Predict lung cancer malignancy, using Azure AI ML studio, using Deep learning (low code-no code)

 


Amigos, in this blog, I will try to show how we can implement Azure ML Studio to predict complex forecasting answers, with the help of Azure Pipelines and ML jobs. I have covered how to setup Azure ML learning studio and pieplines, earlier in my blogposts:

https://subsd365.blogspot.com/2024/08/implement-no-code-predicitve-modelling.html

https://subsd365.blogspot.com/2024/09/step-by-step-azure-ml-job-to-predict.html

This post would give you an impression as to how leverage large datasets to evaluate a complex possibility (any patient having chances of relapses of a disease like Cancer/ its malignancy), by doing Classification based algorithm, without practically writing a single line of code.

Here goes the steps:

Step 1: Creating a data-ML job --

Once you have created An Azure ML Studio Workspace, you can crawl down to Automated ML Jobs section as shown below:




Click on Add and the following screen would come:

Fill it out, as shown. In the experiment, I have selected New experiment; Alternately, you can select an existing one.
Click Next. 
Under Basic settings tab >> select Task Type as Classfication (as becuase you are going to classify the outcome as Cancerous or non-cancerous).

Click on Create to proceed:

Fill out the screen as follows; do select Type as Tabular:


Select Source as web files in the next screen:

This will take you to the following screen:
I took the data from the following Github URL repo:
https://raw.githubusercontent.com/rohitinu6/Lung_Cancer_Prediction_Using_Machine_Learning/refs/heads/main/Dataset/survey%20lung%20cancer.csv
Hence I am pasting the same out here:


Clicking on Next would take some time to get things validated and take you to the next screen, giving you how the system has interpreted the data in a tabular format:


Click on next; in the next screen it will give you the columns involved.

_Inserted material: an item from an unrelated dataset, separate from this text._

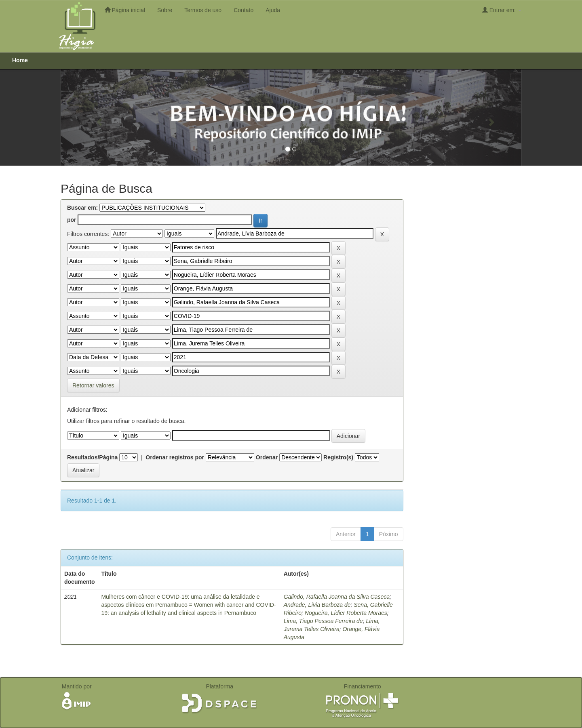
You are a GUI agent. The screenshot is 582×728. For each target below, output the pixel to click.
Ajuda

You can include/exclude any cloumn as per you need, however please do not change anything, as each of these components are pretty useful in prediciting maliganancy:


And in the next step, click on Create to create the data step:


 Once the data gets created, you would come back to the screen, from where you started it all:

Select the dataset you just create and Click on Next. 

And in the following screen, we are selecting the column we need for prediction:

Also do enable Deep learning. For additional setitngs, click on Addtional configuration settings: and select the algorithms which you do not want to get executed here:


I have exluded them purposely, as they are not really related to classification algorithms. excluding them, would just save some cost.

Click on Save.

Click on Validation Type as: K-Cross validation, and test data as 30% of data, as a result 70% of the data would be kept for training and 30% as testing:


Click Next to continue. Here you can select Computer cluster (they are cheaper and quite cost saving: able to scale down when not in need). I created one before hand and am using the same here:

 


Once done, now you can put it for training job:



 Here you need to wait, till the time the algo completes the training, by going through the model again and again (called as Epochs).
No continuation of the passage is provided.